The Inukai Stone Buddhas (犬飼石仏, Inukai sekibutsu) is a group of religious statues carved in bas-relief into a tuff cliff in Inukai neighborhood of the city of Bungo-Ōno, Ōita Prefecture on the island of Kyushu, Japan. The site was designated a National Historic Site of Japan in 1934.

==Overview==
Constructing Buddha statues out of stone is widely practiced in Buddhist areas in Asia. These images can be divided into three broad types: Magaibutsu (磨崖仏), bas-relief images carved directly into a cliff face, movable independent stone Buddhas carved from cut stone, and cave Buddhas carved inside rock caves, The Inukai images can be classed as Magaibutsu.

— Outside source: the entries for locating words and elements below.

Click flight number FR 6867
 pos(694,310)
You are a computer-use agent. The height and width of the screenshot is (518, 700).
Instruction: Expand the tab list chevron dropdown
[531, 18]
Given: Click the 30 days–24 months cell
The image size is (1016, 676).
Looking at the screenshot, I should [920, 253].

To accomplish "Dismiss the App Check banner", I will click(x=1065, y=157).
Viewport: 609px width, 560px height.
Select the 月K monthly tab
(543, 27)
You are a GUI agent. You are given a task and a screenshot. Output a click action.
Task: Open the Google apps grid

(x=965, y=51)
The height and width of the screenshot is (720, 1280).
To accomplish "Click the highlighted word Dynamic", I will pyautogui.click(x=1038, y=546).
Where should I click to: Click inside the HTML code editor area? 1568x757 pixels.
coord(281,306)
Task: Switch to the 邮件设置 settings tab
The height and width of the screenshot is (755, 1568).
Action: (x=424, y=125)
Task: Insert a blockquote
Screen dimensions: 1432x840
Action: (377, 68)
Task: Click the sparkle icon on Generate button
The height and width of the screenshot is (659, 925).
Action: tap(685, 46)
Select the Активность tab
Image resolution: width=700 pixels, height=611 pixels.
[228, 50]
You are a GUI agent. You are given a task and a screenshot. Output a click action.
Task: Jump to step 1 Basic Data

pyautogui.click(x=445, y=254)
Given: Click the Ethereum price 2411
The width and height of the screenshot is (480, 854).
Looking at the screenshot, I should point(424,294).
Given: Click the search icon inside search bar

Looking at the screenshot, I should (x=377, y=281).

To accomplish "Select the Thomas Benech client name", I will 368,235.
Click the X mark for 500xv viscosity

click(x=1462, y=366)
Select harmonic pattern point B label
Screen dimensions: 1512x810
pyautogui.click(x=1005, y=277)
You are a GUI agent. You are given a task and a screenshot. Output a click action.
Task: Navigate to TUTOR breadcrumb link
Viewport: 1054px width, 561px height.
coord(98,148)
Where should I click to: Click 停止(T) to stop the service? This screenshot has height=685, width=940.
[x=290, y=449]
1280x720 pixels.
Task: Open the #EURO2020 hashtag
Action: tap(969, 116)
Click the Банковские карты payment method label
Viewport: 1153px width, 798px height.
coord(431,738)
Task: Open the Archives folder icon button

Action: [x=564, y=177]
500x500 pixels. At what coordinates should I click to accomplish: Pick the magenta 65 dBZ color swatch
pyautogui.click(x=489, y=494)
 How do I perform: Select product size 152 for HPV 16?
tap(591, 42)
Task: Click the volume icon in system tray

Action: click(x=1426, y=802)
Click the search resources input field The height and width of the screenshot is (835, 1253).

The Inukai image are carved into a 20-meter high tuff rock wall near the Õno River. The main image is a kneeling image of Fudō Myōō, 3.76 meters high, carved in half-relief. The image has both eyes open, holding a sword in his right hand, and his left hand bending upwards and holding a rope. The statue retains slight traces of vermilion coloring. This image is accompanied by a 1.7 meter standing statue of Kongara Dōji on the right, and a 1.73 meter standing statue of Seitaka Dōji on the left. The images were carved in the Kamakura period. On the rock wall above Fudō Myōō are the words "Ryudenzan", perhaps indicating the existence of a temple in the past. The words Namu Daishi Hensho Kongo are engraved on the side. Hensho Kongo refers to Kūkai, the founder of the Shingon sect of Esoteric Buddhism. The writing on the rock wall is also a sutra advocating devotion to Kūkai.

The site is approximately 35 minutes walk from Inukai Station on the JR Kyushu Hōhi Main Line.